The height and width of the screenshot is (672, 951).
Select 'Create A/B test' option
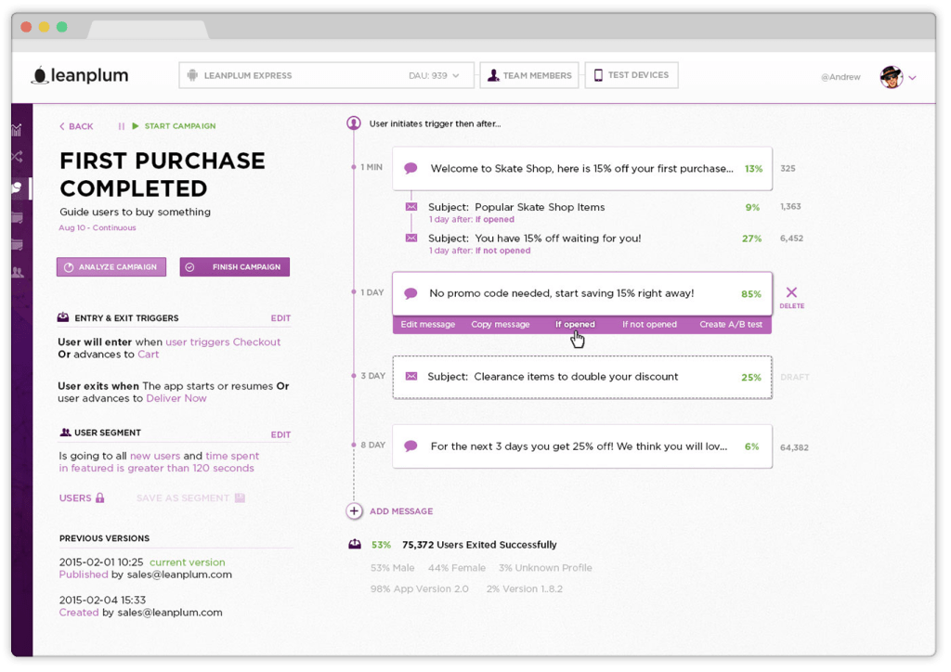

^^^^

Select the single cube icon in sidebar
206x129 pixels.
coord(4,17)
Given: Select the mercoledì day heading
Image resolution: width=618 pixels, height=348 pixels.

^^^^

§ GOAL OF THE EXERCISE
Copy each line of the data above that holds "width".

§ ANSWER TO THIS PROBLEM
The height and width of the screenshot is (672, 951).
Image resolution: width=618 pixels, height=348 pixels.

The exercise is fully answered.